The drama first began in March, after Tempel’s students were barred from singing “Rainbowland”—a Miley Cyrus and Dolly Parton hit collaboration about hope, positivity, and love—at their first-grade concert. Administrators cited a district-wide policy on items “that may be considered political, controversial, or divisive,” as grounds to ban the song from being sung at the concert.
The administrators applied the policy to a song whose lyrics go like this:
All the hurt and the hate going on here (It needs to stop here)
We are rainbows, me and you
Every color, every hue
Let’s shine through (through)
Together, we can
Start livin’ in a rainbowland
Tempel tweeted about the ban, which brought massive public attention to the Waukesha School District. Shortly thereafter, Tempel was placed on administrative leave, with very little information made available to the public. Administrators have cited her initial public complaints about the ban as against school policy, which apparently prevents teachers from saying anything about administrators mysteriously censoring kids from singing about love and hope.

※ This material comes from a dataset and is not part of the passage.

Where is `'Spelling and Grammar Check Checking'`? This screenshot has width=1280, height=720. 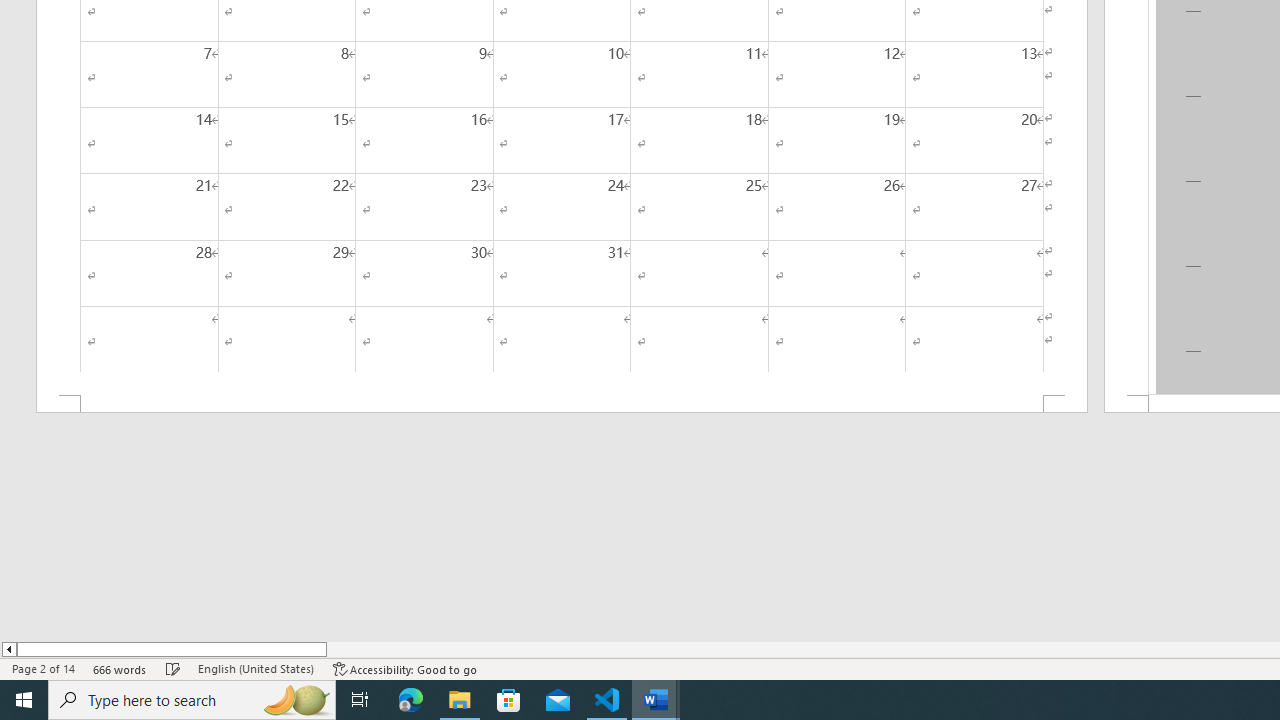
'Spelling and Grammar Check Checking' is located at coordinates (173, 669).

“I am deeply concerned that Ms. Tempel was removed from her classroom for standing up for them and what she knows is right,” a parent from Tempel’s class said at the time.
The issue all stems from Waukesha’s Board Policy 2240, “Controversial Issues in the Classroom,” which set guidelines for when the district would “permit” a so-called “controversial issue” to be introduced in the classroom. Along with the innocent Cyrus and Parton song, the policy has also been applied to bar students, teachers, and even classroom walls from donning rainbow designs, because of their association with the LGBTQ community. The over-policing has stirred up concern among parents and teachers alike who have found the policy to be repressive.
Officials may have set off claims for a First Amendment case. Tempel had previously said she would pursue such a claim against the district, after Superintendent Dr. Jim Sebert first recommended her termination back in May.
“I cannot allow others to be intimidated into silence,” she said at the time. “These are matters of public concern that the Waukesha Community has a right to know about and I stand by my decision to share the impact of Policy 2240 with the public. I will rest easy every night knowing that I did what was right for children.”